Transcurren las horas, y poco a poco vanse apagando las lámparas, y extinguiéndose la hoguera, mas no se marcha, no, la gente que acompaña nuestro baile. Se diría incluso que nos sigue aún más fascinada. Algunos alcanzan a percibir, presumo, el muy débil pero espectral claror que irradian nuestros cuerpos, mas no se espantan, pues sin duda lo atribuyen a la particular calidad de nuestra ropa, y en todo caso lo que importa no es el halo, sino el ritmo, el paso. «¡Bailad, viejos!», los exhorto en voz por fuerza muy baja, pero ellos me oyen, «y seguid fielmente la música que toco, que tiene tanto del rumor de los manantiales como del silbo del halcón y de la nieve! ¡Seguid, Mateo Yauri y Asunción Poma, que tan hermosamente danzabais en las fiestas de Parco y de Canchayllo, y os asombrasteis cuando os topasteis con este chapetón que también lo hacía! ¿No medimos nuestros pasos, a modo de competencia, en un escampado? No, no hubo vencedor, sino que los tres, a los tañidos de Braulio Quispe, danzamos esa vez sin pausa».

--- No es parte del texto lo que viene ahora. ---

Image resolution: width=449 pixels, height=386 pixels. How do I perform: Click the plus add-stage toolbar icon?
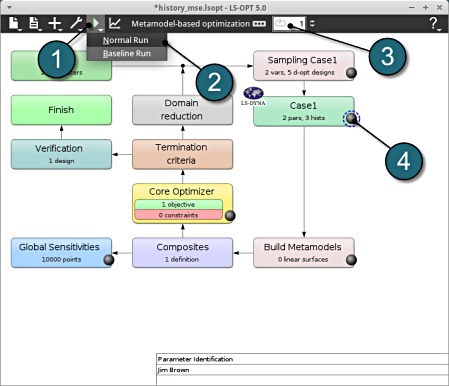[55, 24]
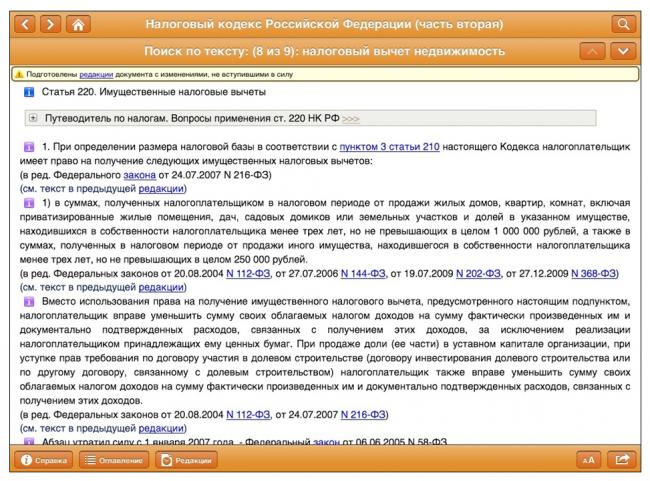Expand the Путеводитель по налогам section

pos(34,118)
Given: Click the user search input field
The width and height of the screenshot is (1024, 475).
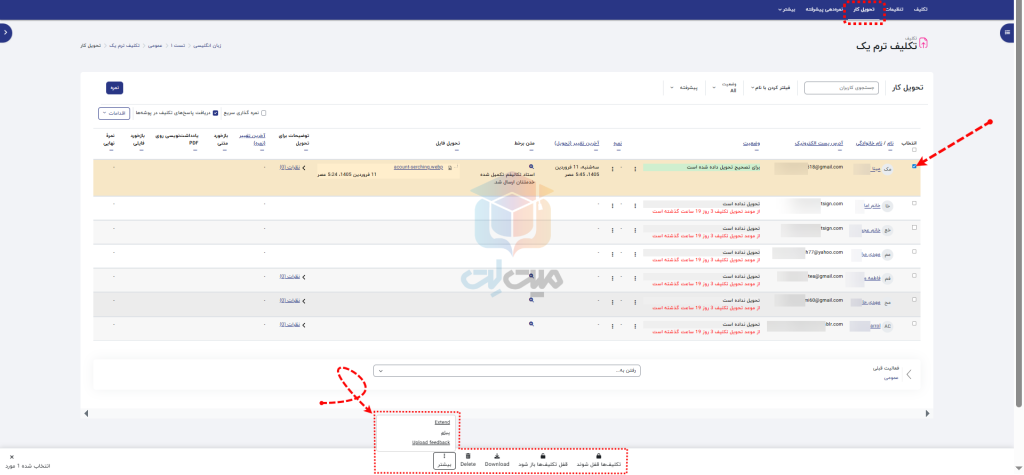Looking at the screenshot, I should tap(834, 88).
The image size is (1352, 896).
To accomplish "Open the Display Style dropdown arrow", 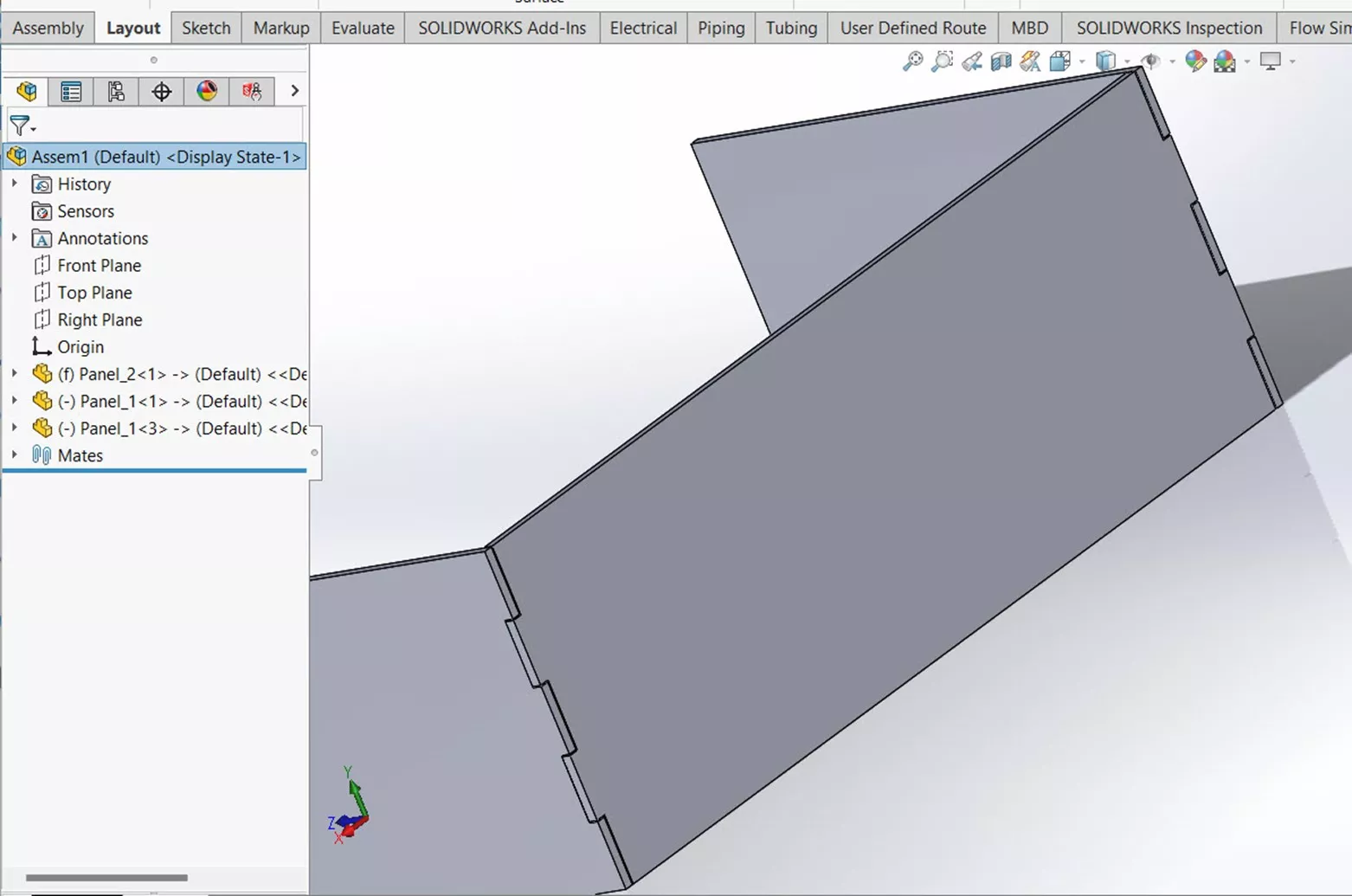I will [1125, 62].
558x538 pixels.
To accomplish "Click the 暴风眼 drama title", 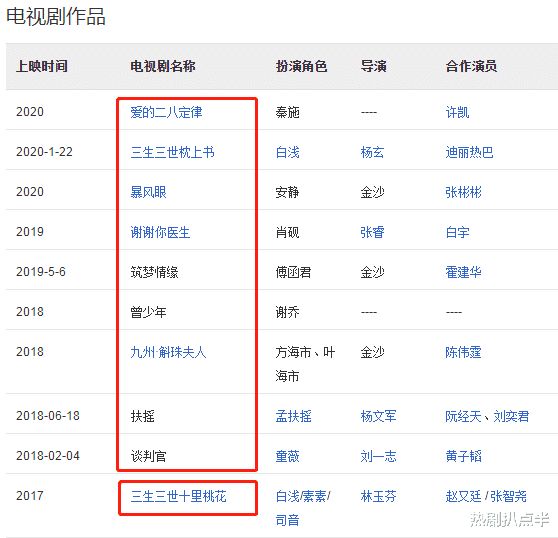I will 148,192.
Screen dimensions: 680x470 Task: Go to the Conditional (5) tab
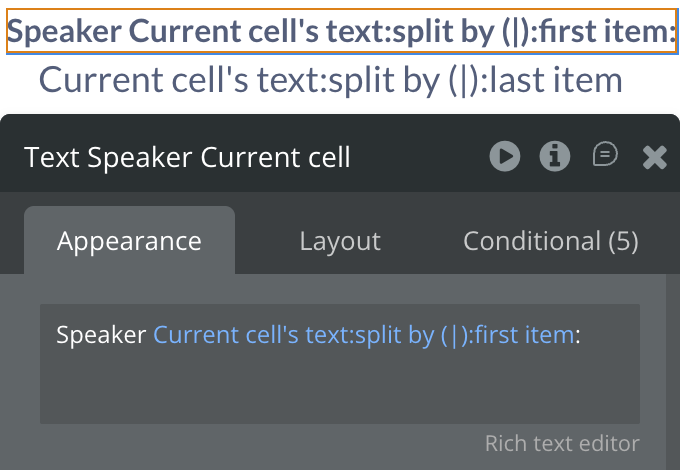550,241
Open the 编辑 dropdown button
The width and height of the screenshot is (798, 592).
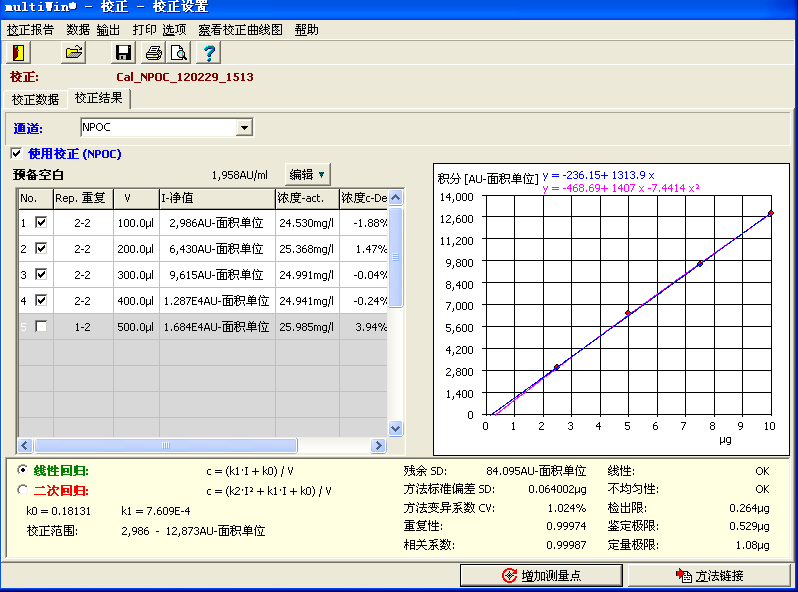coord(307,174)
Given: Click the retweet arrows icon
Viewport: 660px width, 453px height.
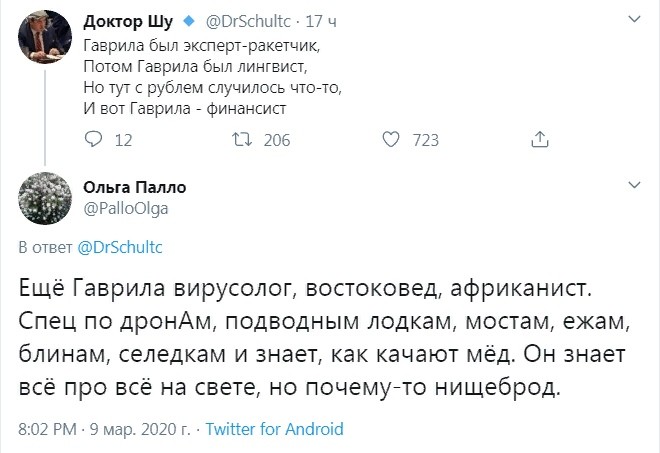Looking at the screenshot, I should click(242, 141).
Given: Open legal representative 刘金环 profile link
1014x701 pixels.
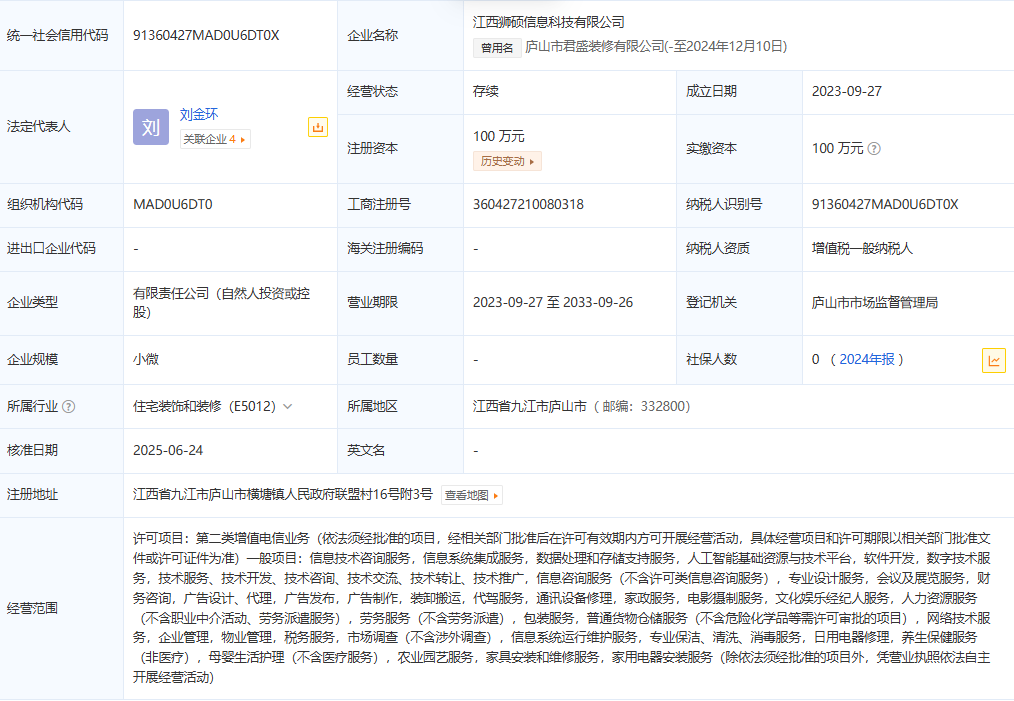Looking at the screenshot, I should point(199,115).
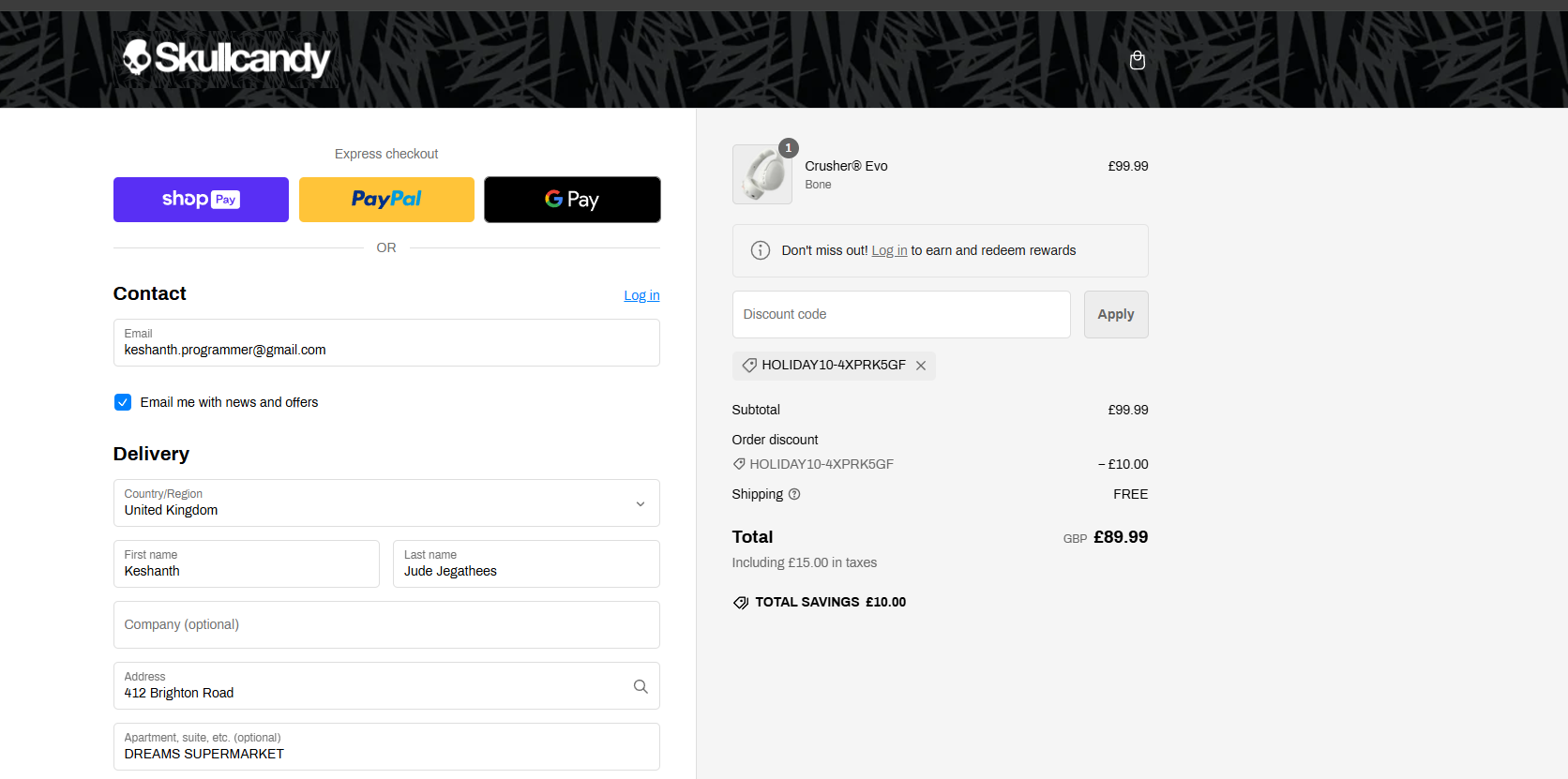Click the Last name field
1568x779 pixels.
point(526,564)
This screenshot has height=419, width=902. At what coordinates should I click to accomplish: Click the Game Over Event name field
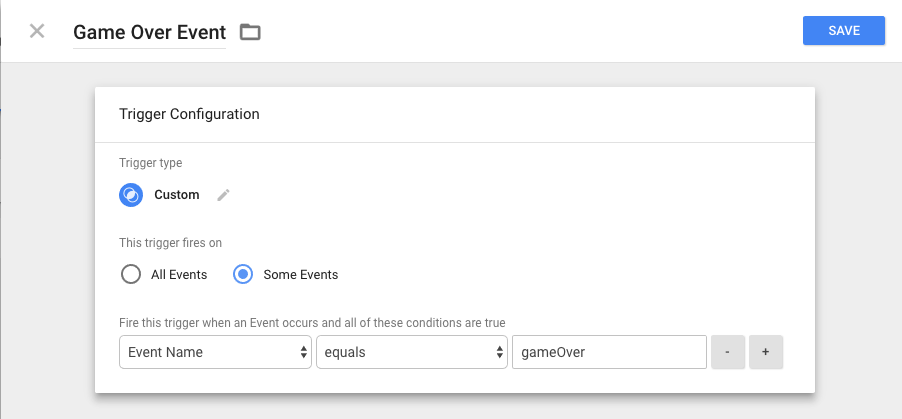pos(150,32)
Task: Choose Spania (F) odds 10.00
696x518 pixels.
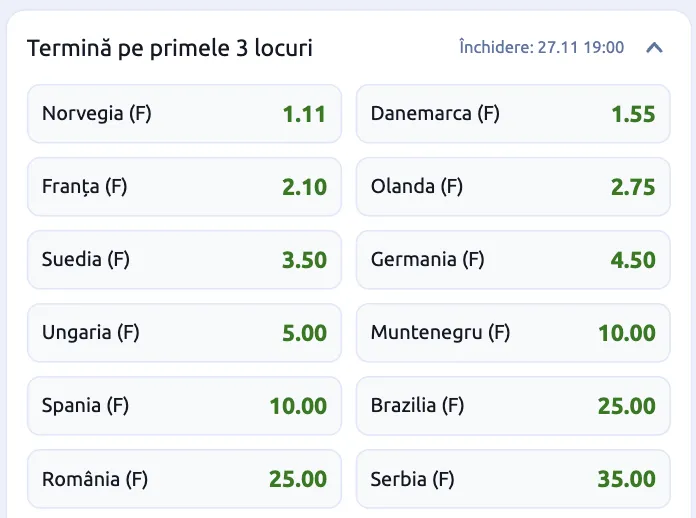Action: [x=184, y=406]

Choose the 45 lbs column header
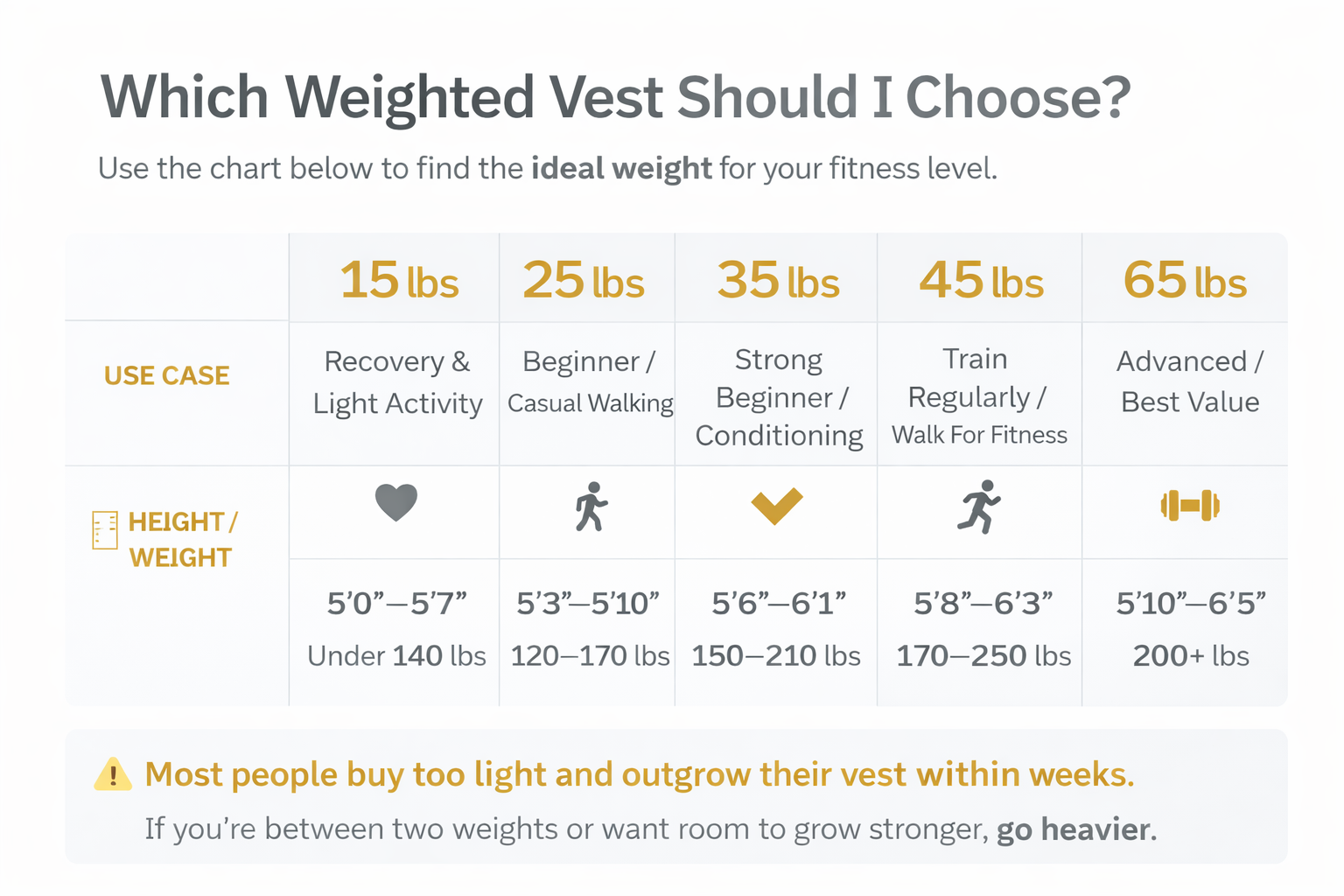point(981,281)
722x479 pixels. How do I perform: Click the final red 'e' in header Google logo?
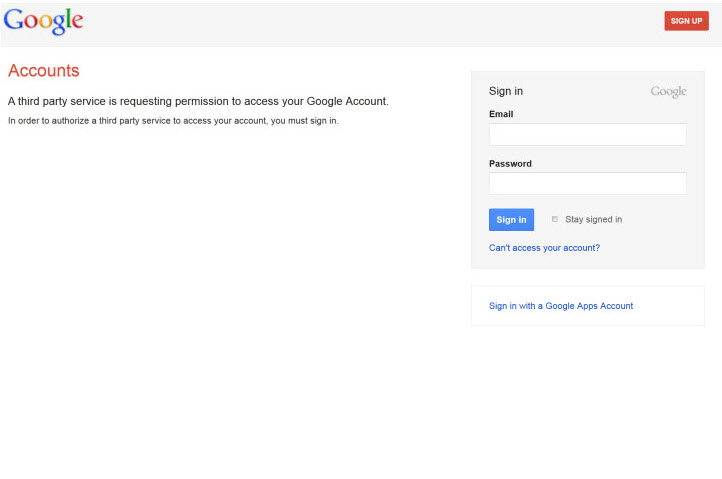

Llega ya la madrugada, y con ella el fin de nuestra visita. Y por eso, danzando extienden las manos mis amigos, y los sinqueños nos alcanzan puñados de hojas de coca en señal de reconocimiento y de respeto. Completamos una vuelta más y tomamos luego la vía que recorrimos a nuestro ingreso. Síguennos aún unos pocos lugareños, pero luego uno a uno se van quedando, y estamos ya solos cuando llegamos a este claro, donde hace unas horas nos reunimos. Nos detenemos y pongo fin al tañido. Nos sentamos, pues, yo a un lado, y vosotros en torno. Y todos me dais hojas de coca, y yo las recibo, puestos a un lado flauta y atambor. No habláis, ni hablaré yo, pues sabemos lo que corresponde, y callados han de ser tanto nuestros encuentros como nuestras despedidas. ¿Qué podríamos decir? ¿Contarnos cuán gris es la vida de la muerte? ¿Rememorar esa juventud tan remota? ¿Asegurar que volveremos al cabo de dos años? No, mejor es seguir así, en silencio, y en silencio llevar a nuestras bocas una que otra hoja, en despacioso rito. Y, es entonces, como si de pronto retornara a nosotros un fugaz hálito reconfortante, que se suma al de la música escuchada, y que en mi caso ayuda a sostener mi monólogo. Tarde es ya, y falta poco para el alba. Es llegada la hora de separarnos. Os levantáis, pues, uno a uno, y en silencio os quitáis de los rostros los pañuelos, y los ponéis a un lado. Y a medida que los dejáis allí, es como si se diluyera, a pocos, la materia de nuestros cuerpos. Me miráis, con ojos aún más hundidos que los de hace un rato, y en los que se mezclan sin duda resignación y melancolía. Me miráis e inclináis la cabeza, y hacéis un vago gesto con las manos, y comenzáis después a iros, uno tras de otro, como vinisteis. Y yo también me apresto y reúno los pañuelos, y guardo flauta y tambor, mi sombrero y cascabeles, todo en el atado. Y sin saber con seguridad si me será concedido convocaros otra vez, y sin formularme más preguntas, echo a andar a vuestra zaga, hacia la noche sin término que es la nuestra.